*WRITTEN REQUEST*. Write out each of the rows below word for word, omitting the pictures.

Interface element rows:

*-*-*

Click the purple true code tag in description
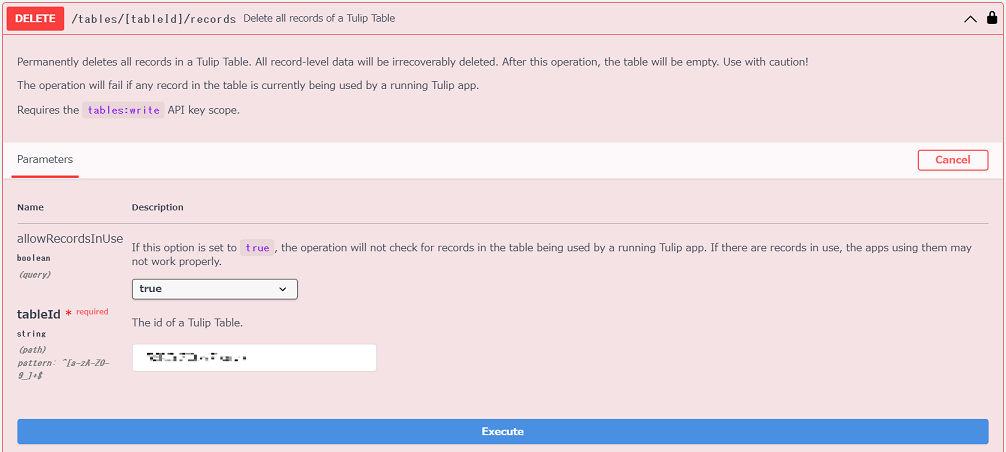Viewport: 1006px width, 452px height. (257, 247)
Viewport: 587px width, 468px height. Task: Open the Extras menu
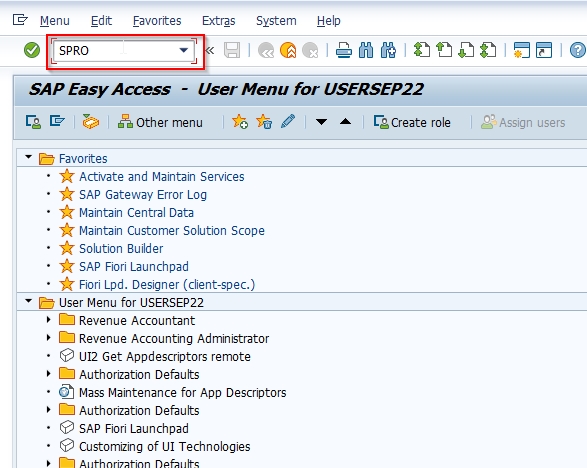point(219,21)
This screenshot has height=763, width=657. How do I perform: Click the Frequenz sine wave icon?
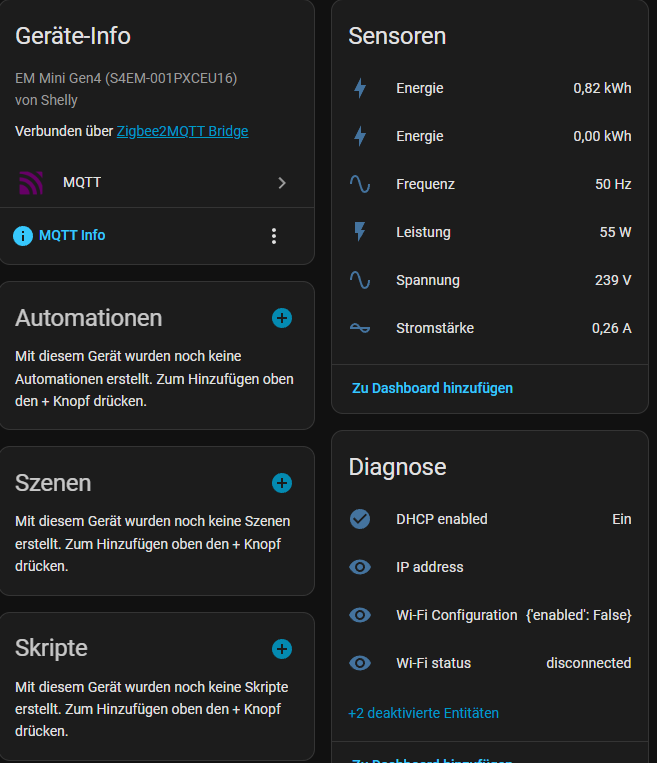360,184
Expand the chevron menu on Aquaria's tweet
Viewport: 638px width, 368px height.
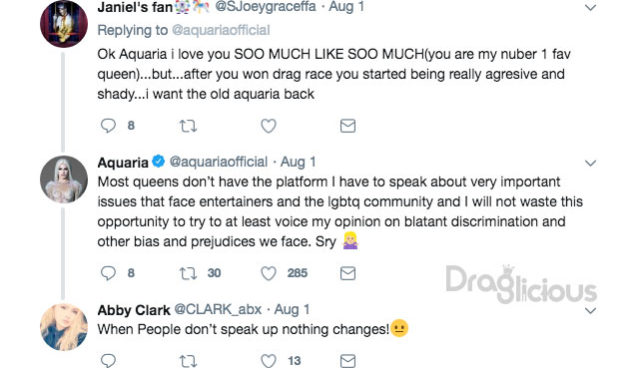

*-*-*

*RESULT OF THE EXERCISE*.
Click the purple true code tag in description
Viewport: 1006px width, 452px height. (257, 247)
Viewport: 587px width, 468px height. Task: Open the Extras menu
point(219,21)
This screenshot has height=763, width=657. How do I perform: Click the Frequenz sine wave icon?
360,184
Expand the chevron menu on Aquaria's tweet
Viewport: 638px width, 368px height.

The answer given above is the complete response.